→ **INSTRUCTIONS FOR THE TASK**: The answer must be an exact copy of the lines from the one containing "Where should I click to: Click the eye" through the end of the records, with the pictures left out.

Stored records
***
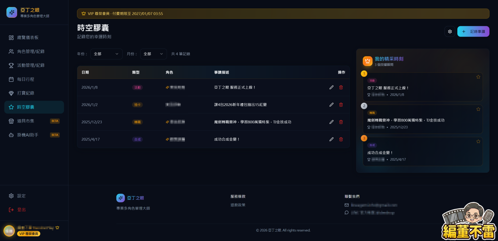Click the 記錄事蹟 button
498x241 pixels.
(473, 31)
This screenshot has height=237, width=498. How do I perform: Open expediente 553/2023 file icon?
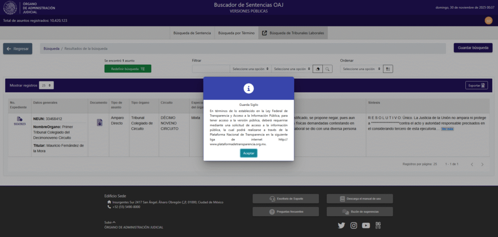(19, 119)
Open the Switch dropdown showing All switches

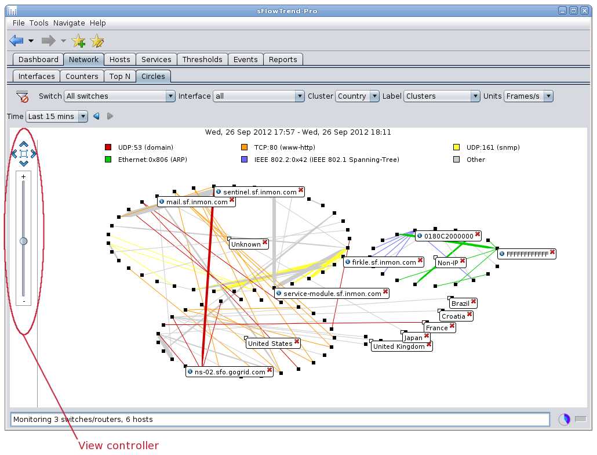119,96
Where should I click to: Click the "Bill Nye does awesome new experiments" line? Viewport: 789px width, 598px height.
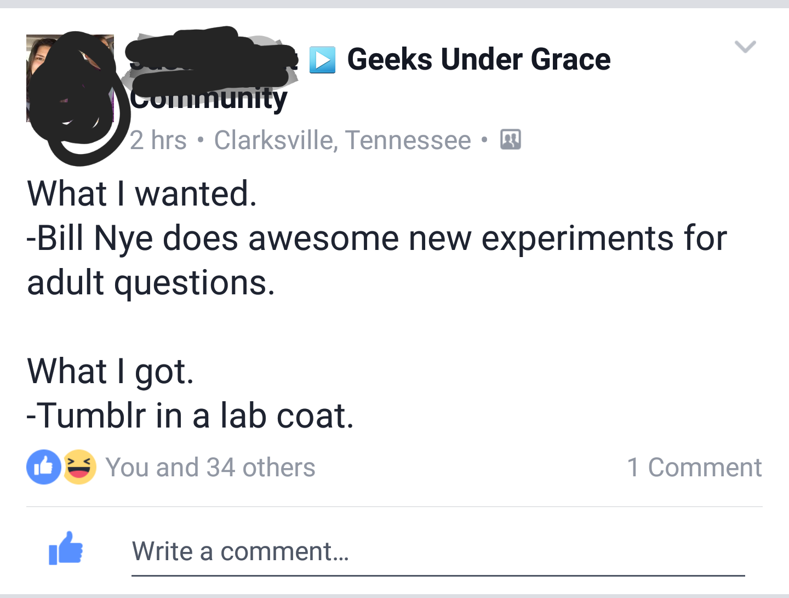pos(376,238)
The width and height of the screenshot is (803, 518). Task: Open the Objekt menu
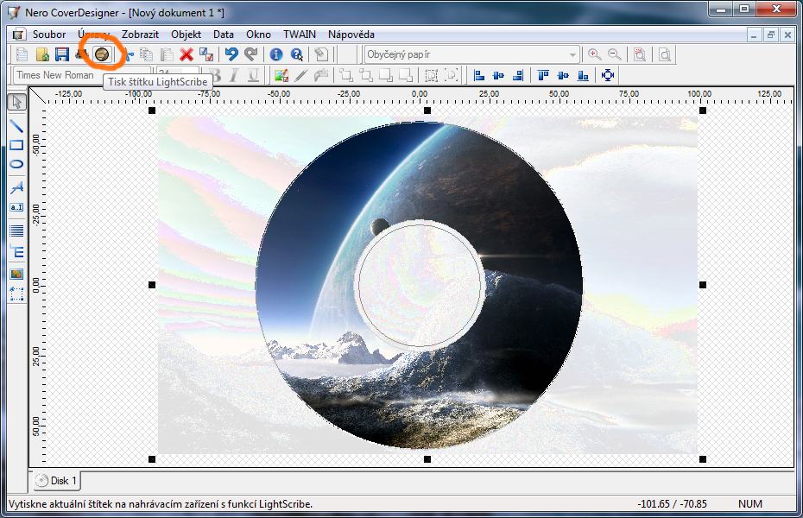click(186, 35)
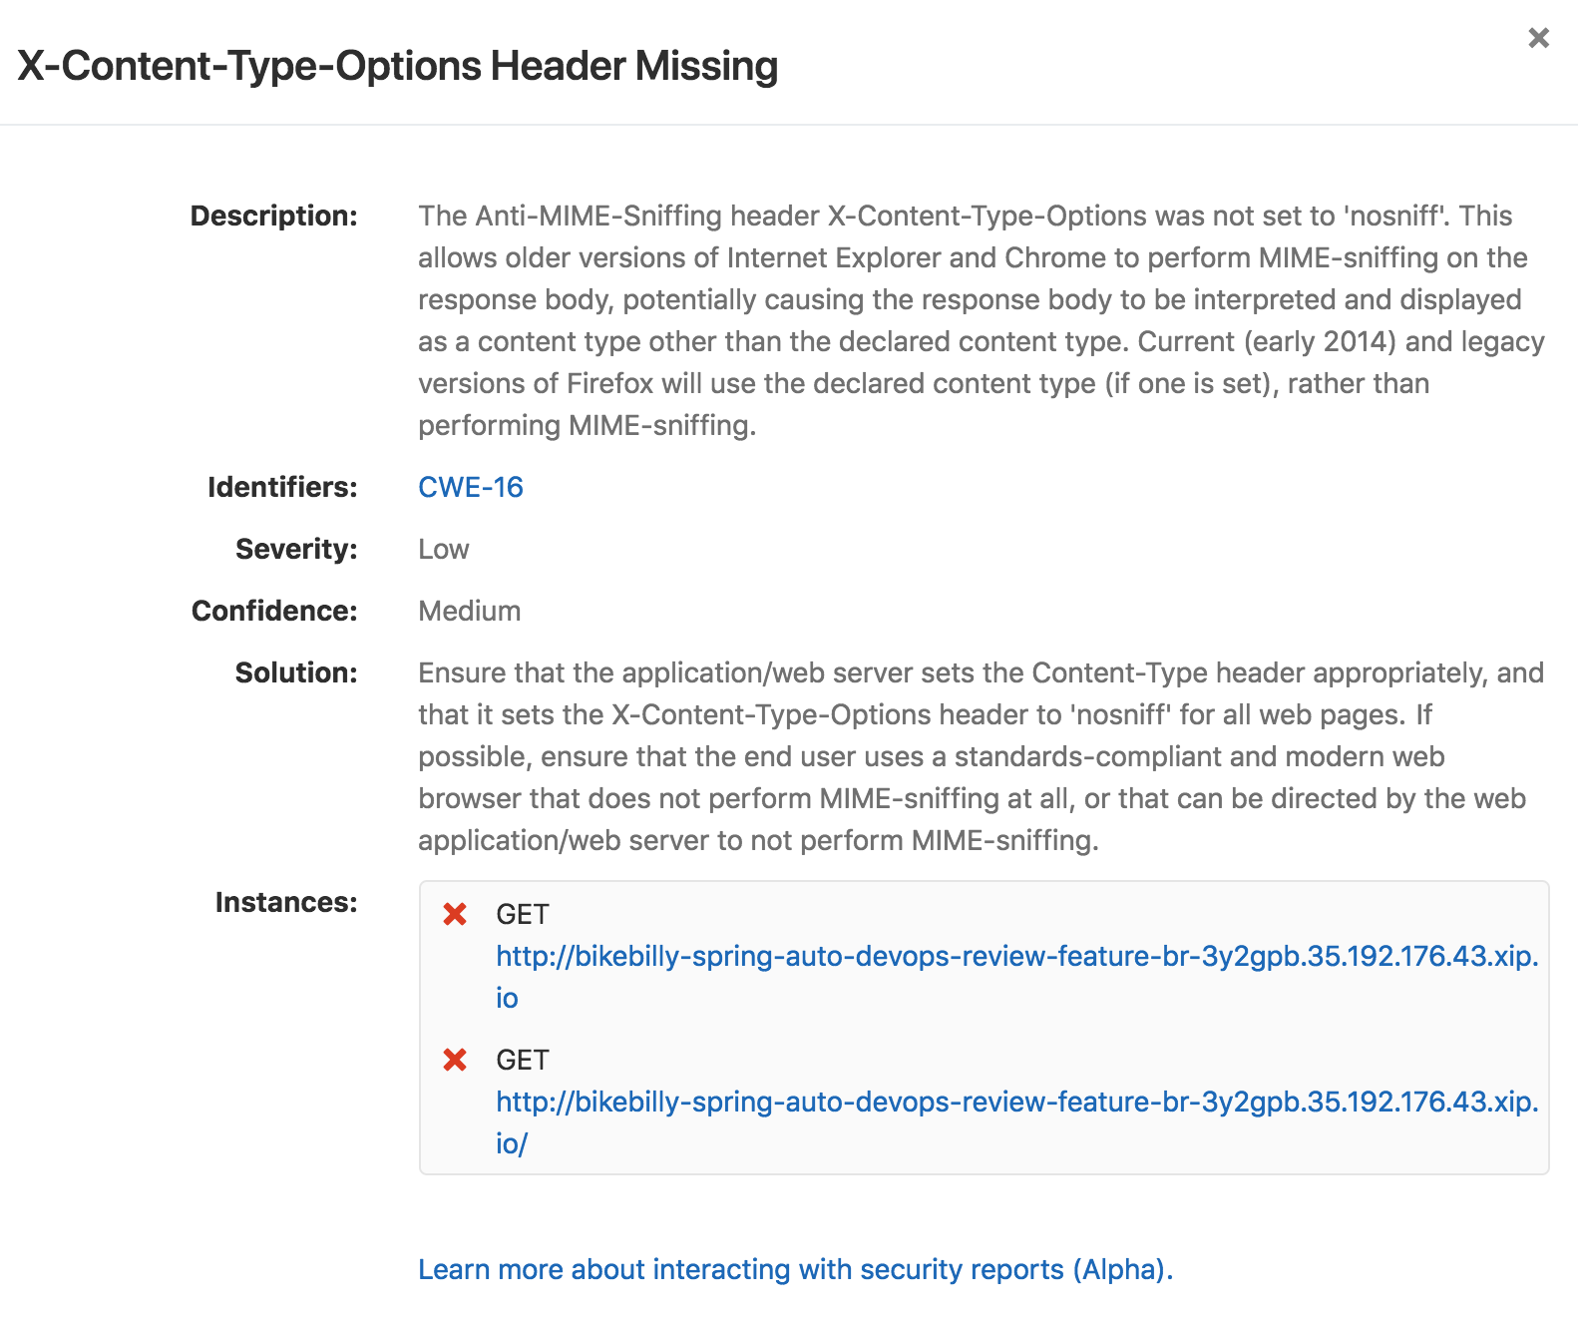This screenshot has width=1578, height=1333.
Task: Click the 'X-Content-Type-Options Header Missing' title
Action: 397,66
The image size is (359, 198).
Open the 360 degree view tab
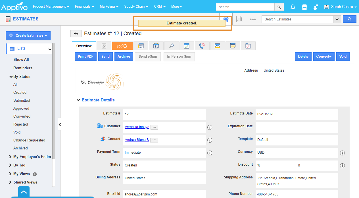(x=122, y=46)
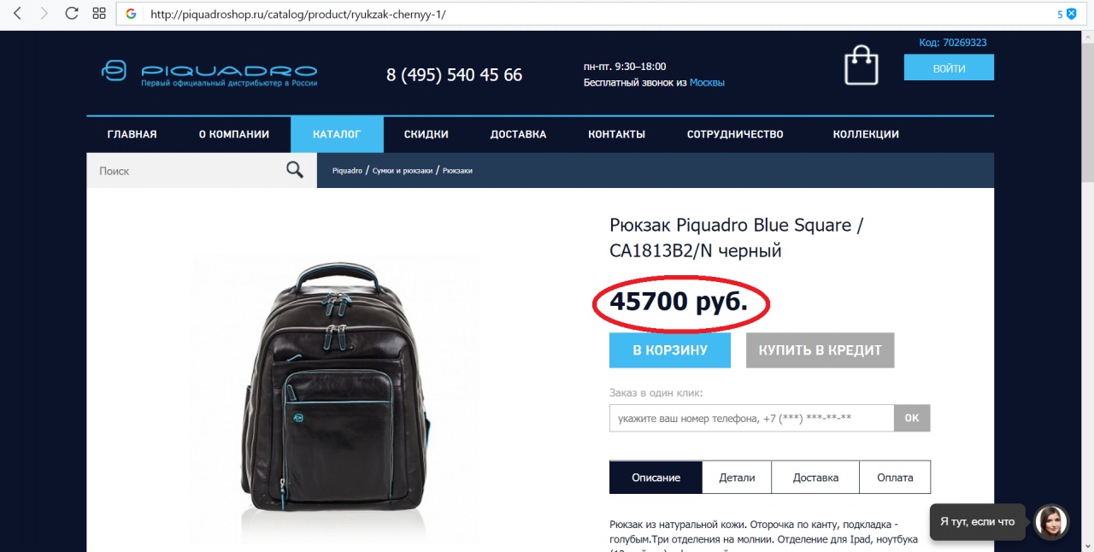Click the Piquadro logo

[x=209, y=73]
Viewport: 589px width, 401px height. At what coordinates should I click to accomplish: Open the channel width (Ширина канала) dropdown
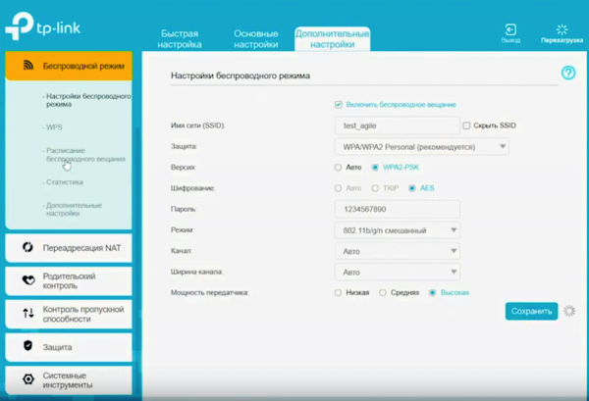coord(397,272)
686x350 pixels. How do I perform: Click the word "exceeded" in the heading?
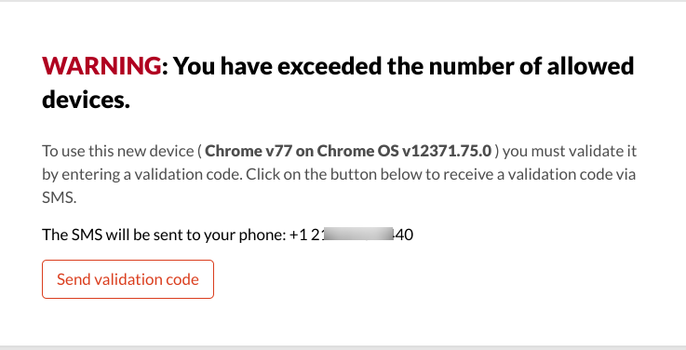click(x=330, y=66)
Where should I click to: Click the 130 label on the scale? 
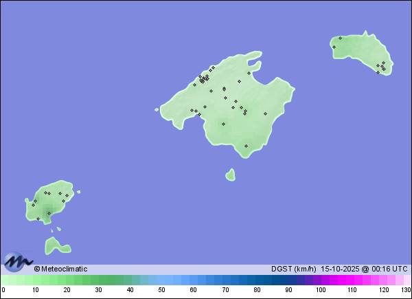click(406, 291)
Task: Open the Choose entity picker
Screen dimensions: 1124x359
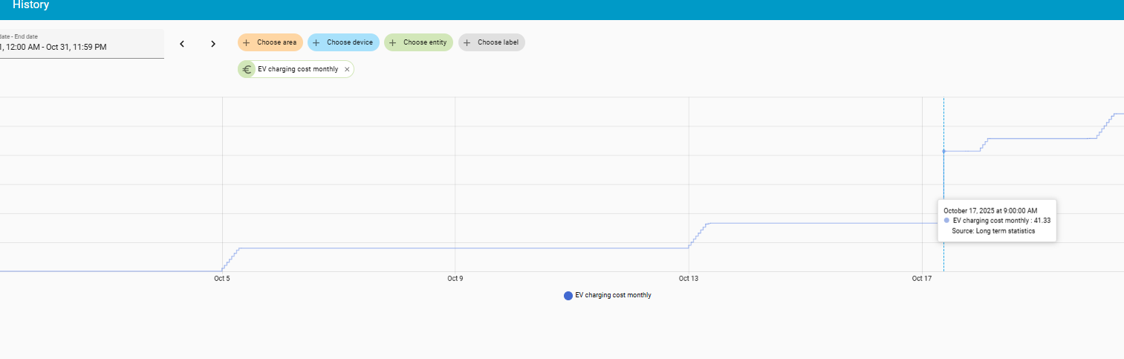Action: pyautogui.click(x=425, y=42)
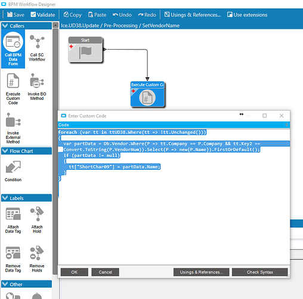
Task: Click the Check Syntax button
Action: (259, 272)
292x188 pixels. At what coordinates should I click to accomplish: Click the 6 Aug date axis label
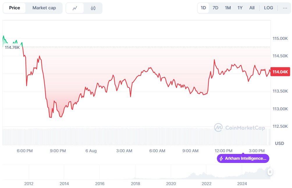pos(91,151)
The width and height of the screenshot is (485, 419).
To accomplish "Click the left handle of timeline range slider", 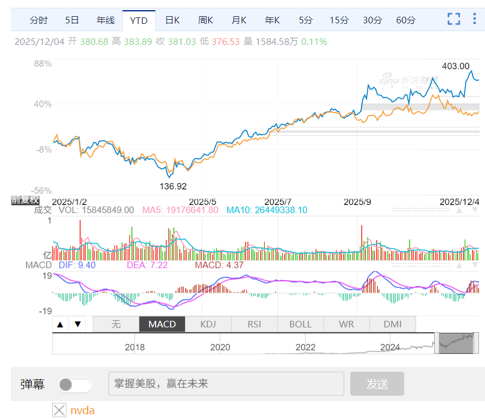I will point(437,343).
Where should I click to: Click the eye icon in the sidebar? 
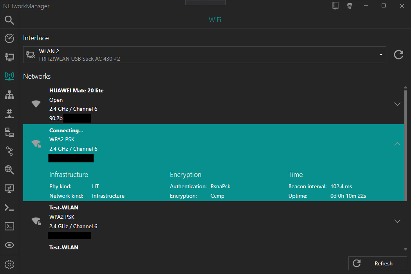tap(9, 245)
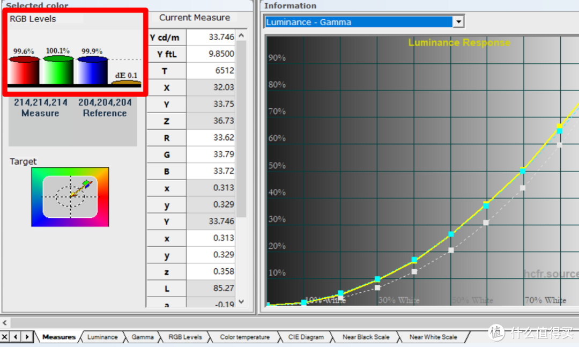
***
→ **RESPONSE TO THIS EXERCISE**:
Where should I click to: Click the eye icon in the sidebar? 
tap(9, 245)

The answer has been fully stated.